If you have not read James Clear’s book, Atomic Habits, I encourage you to do so. He is a habit expert, and his wisdom can be applied to many areas of life, including personal finance. The premise of his book is that results have very little to do with the goals you set and nearly everything to do with the systems you put in place. He defines habits as the routines or behaviors you perform regularly- and, in many cases, automatically. Your life is essentially the sum of your habits. And your identity- who you are- emerges out of your habits. He points out that small habits ultimately make an enormous difference in whatever you are trying to accomplish over time. For example, while improving your chosen behavior by 1 percent isn’t particularly notable or even noticeable, it can be far more meaningful, especially in the long run. The difference a tiny improvement can make over time is astounding.
Habits are essentially the compound interest of self-improvement.
So, when thinking about your long-term financial goals, you need to build habits- a system- that works for you. Clear’s Four Laws of Behavior Change can be used to build positive habits. They are:
- Make it obvious
- Make it attractive
- Make it easy
- Make it satisfying
What habits or systems can you put in place that will have a positive effect on your financial outcome over time? A few that come to mind include:
- Automate your finances wherever possible.
- Direct deposit of a fixed percentage of your paycheck to a brokerage account
- Automate 401(k) contributions from your paycheck (Consider enrolling in a program to automatically increase your contribution election each year.)

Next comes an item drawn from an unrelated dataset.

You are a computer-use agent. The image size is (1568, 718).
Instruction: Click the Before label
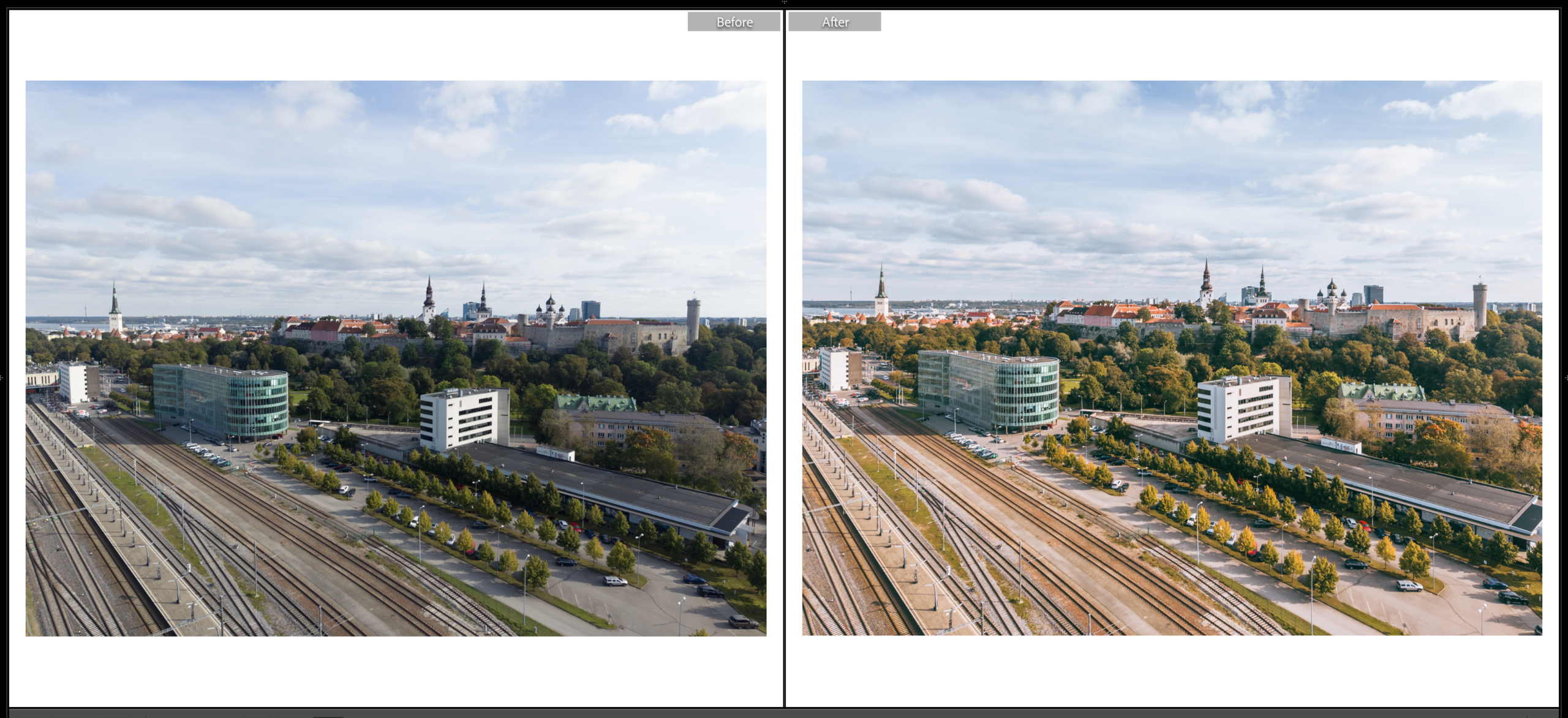pyautogui.click(x=734, y=22)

- Automatic investment of monthly contributions into a mutual fund
- Automatic reinvestment of dividends
- Use an app that will automatically categorize your spending
- Establish monthly autopay on the full balance of your credit cards
- Never spend what you haven’t yet earned, also known as debt (with a few exceptions).

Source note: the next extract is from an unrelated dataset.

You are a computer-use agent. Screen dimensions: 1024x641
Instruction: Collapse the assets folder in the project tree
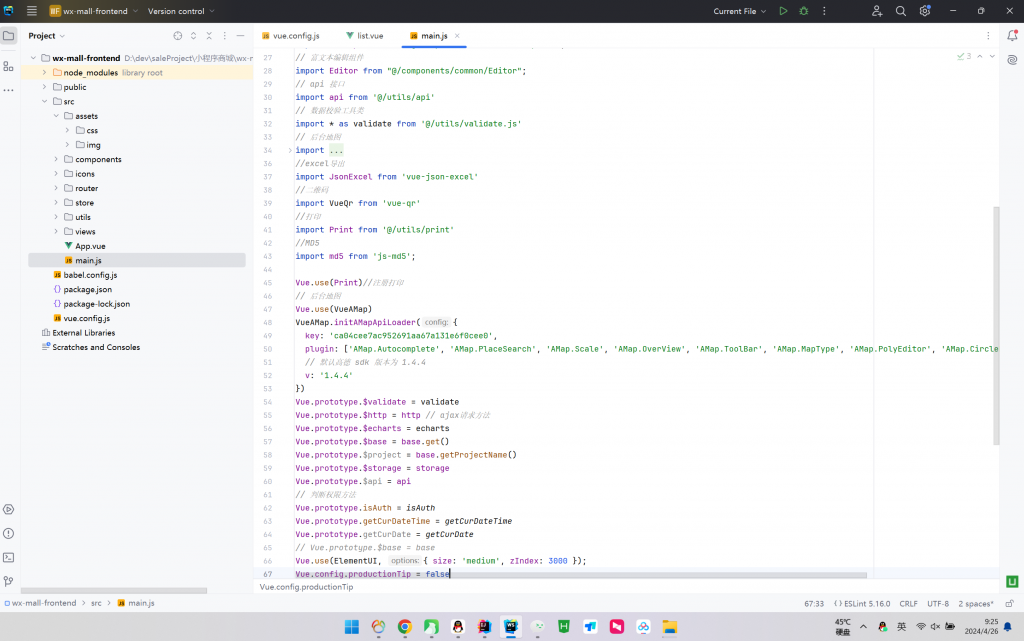tap(56, 116)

- Set a specific day/month on the calendar each year to meet with your wealth advisor to keep you on track.
- Change your environment to remove small distractions and barriers to your spending/savings habits. This will be different for each person. Maybe you need to limit online shopping, so you avoid social media feeds. Maybe you need to place a picture of your retirement dream on your desk. Your environment is the invisible hand that shapes human behavior.
The other consideration here is eliminating bad habits. Even the best budgeter and saver can have an occasional poor habit. One sneaky habit to be aware of that hits a lot of people is lifestyle creep. Lifestyle creep happens when your standard of living improves as your discretionary income rises and former luxuries now become new necessities. You have formed a habit, or two or three. Your attitude and your way of thinking changes and it becomes difficult to differentiate between wants and needs. It can start with small decisions, such as buying a drink at Starbucks every day or indulging in more expensive clothing, and unintentionally blossom into more extravagant habits.
The best way to build and change your habits is to focus on your systems and who you wish to become. In the absence of will and motivation, which happens to us all at times, you fall to the level of your habits and systems.